France tells Putin to confine airstrikes to Islamic State

With Russian warplanes bombing Syria for a third day, French President Francois Holland has told President Vladimir Putin that Moscow's airstrikes must be confined to attacking Islamic State militants, not other rebels opposing the Damascus government.

Paris: With Russian warplanes bombing Syria for a third day, French President Francois Holland has told President Vladimir Putin that Moscow's airstrikes must be confined to attacking Islamic State militants, not other rebels opposing the Damascus government.

Hollande used a meeting yesterday on Ukraine to address Western concerns that Russia's airstrikes would serve to strengthen Syrian President Bashar Assad by targeting rebels perhaps including some aligned with the US rather than hitting IS fighters it has promised to attack.

Allies in a US-led coalition that is conducting its own air campaign in Syria called on Russia to cease attacks on the Syrian opposition and to focus on fighting the Islamic State group. A joint statement by France, Turkey, the US Germany, Qatar, Saudi Arabia and Britain expressed concern that Russia's actions will "only fuel more extremism and radicalisation."

The Russian Defense Ministry released images showing that its jets hit an Islamic State-held area near its de facto capital of Raqqa in northern Syria on Thursday. It said there were 14 new missions yesterday, including targets in Idlib and Hama provinces.

Hollande said he told Putin that only one of Russia's strikes in three days hit at the Islamic State, also known as ISIL, ISIS and Daesh. The other strikes, Hollande added, were on areas controlled by the opposition.
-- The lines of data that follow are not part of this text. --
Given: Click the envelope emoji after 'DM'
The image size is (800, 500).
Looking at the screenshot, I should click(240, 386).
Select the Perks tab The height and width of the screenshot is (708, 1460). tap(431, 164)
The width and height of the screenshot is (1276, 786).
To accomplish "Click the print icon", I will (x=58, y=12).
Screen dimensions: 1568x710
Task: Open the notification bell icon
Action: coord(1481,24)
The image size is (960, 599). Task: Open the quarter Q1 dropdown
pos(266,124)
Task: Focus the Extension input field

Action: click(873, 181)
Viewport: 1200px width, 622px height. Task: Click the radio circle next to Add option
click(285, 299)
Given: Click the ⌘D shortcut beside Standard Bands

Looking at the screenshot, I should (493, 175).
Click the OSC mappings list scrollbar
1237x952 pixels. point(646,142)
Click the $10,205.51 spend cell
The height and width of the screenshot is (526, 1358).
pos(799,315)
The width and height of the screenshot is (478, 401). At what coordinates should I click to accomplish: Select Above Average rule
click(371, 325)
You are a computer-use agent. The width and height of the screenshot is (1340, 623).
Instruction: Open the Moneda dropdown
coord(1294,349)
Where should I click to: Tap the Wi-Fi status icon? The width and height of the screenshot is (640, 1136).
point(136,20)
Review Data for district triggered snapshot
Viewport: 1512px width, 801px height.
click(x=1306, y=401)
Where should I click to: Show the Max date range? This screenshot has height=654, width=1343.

"Russia has always been involved in Syria. Since the beginning, Russia has supported the regime of Bashar Assad and furnished him weapons, even if it goes further now," Hollande told reporters. "But what I told Mr. Putin is that the strikes must concern Daesh, and only Daesh."

German Chancellor Angela Merkel, who also attended the meeting with Putin, added that the leaders "said very clearly that Daesh was the enemy that we needed to fight."

"We also said that we needed a political solution for Syria that should take into consideration the opposition's interests and that opposition has always had our support," she added.

In Washington, President Barack Obama said Russia's military campaign fails to distinguish between terrorist groups and moderate rebel forces with a legitimate interest in a negotiated end to the civil war. He called Russia's military involvement, including airstrikes, a self-defeating exercise that will move the Syrian conflict further away from a solution.

Obama also said that Syria would not turn into a "proxy war" between the United States and Russia.

Putin left the Paris meeting without comment and without appearing alongside the French and German leaders.

His spokesman, Dmitry Peskov, said the leaders "talked at length about Syrian affairs," and the Russian leader briefed Hollande about how the Russian operation is going. Putin reiterated Russia's commitment to coordinate its airstrikes "with the interested parties," Peskov added.